On the Night Stand

Have you read any recommendation-worthy books in this first month of 2011?

Outliers by Malcolm Gladwell was the first book I finished this month and the first I’ve read by the author.  A friend jokes that most of what Gladwell will say in any of his books can be surmised in their titles.  There’s some truth to this, but Gladwell is a great writer and advances his thesis compellingly with just enough data mixed with plenty of page-turning stories.  Outliers and Jared Diamond’s Guns, Germs, and Steel have convinced me of the massive significance environmental factors play on the success of individuals and civilizations.

Late last year I heard Efrem Smith recommend Howard Thurman’s collection of short devotionals, The Inward Journey, and I’m appreciating the author’s insight.  This is a book that will follow me throughout the year; it’s enough to read one of the page-length sections each day.  The Dangerous Act of Loving Your Neighbor: Seeing Others Through the Eyes of Jesus by Mark Labberton is also in the currently-reading stack.  I’m familiar with Labberton’s writing from Leadership Journal, but this is the first of his books I’ve read.  Labberton impresses in the way he writes about how we see, and how our vision impacts how we act when confronted with injustice.  More about this book soon when I post my review.  I’m also coming to the end of Last Call: The Rise and Fall of Prohibition, an absolutely fascinating (and thorough) historical account of a period of American history I knew little about.  One of the consistent themes throughout Daniel Okrent’s book is the truism about politics making strange bedfellows.  The KKK, suffragists, and union organizers among others all came together to support the passage of the 18th amendment.

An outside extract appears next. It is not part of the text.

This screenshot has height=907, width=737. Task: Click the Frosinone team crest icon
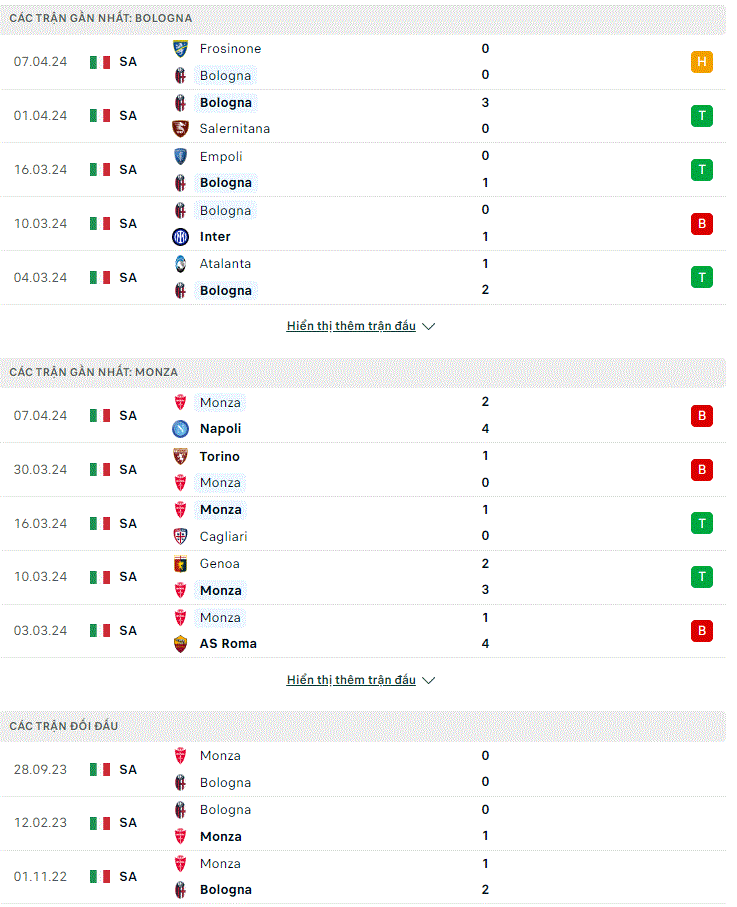point(180,49)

This year I’m participating in a coaching cohort for pastors of multi-racial churches and the first book we read was People of the Dream by Michael O. Emerson.  There were plenty of important take-a-ways in this sociological look at the incredibly small percentage of multi-racial congregations in the US.  Next up for the cohort is The Heart of Racial Justice by Brenda Salter McNeil and Rick Richardson.

Finally, there are two books in the mail that I’m especially excited about: Paul Among the Peoples by Classical scholar Sarah Ruden and Clouds of Witnesses: Christian Voices from Africa and Asia by Mark Noll and Carolyn Nystrom.

2 thoughts on “On the Night Stand

  1. Howard Thurman is a favorite. I’ve read almost all of his stuff. I come back to The Inward Journey once a year. Good stuff.

    I’d commend Mirslav Volf’s Against the Tide. In it you get short three page pieces, written originally for the Christian Century, but the pieces pack the weight of his theological muscle while making it simple and readable, if I can put it that way. You’ve already mentioned Eula Biss, but I’d underline that precious book of essays.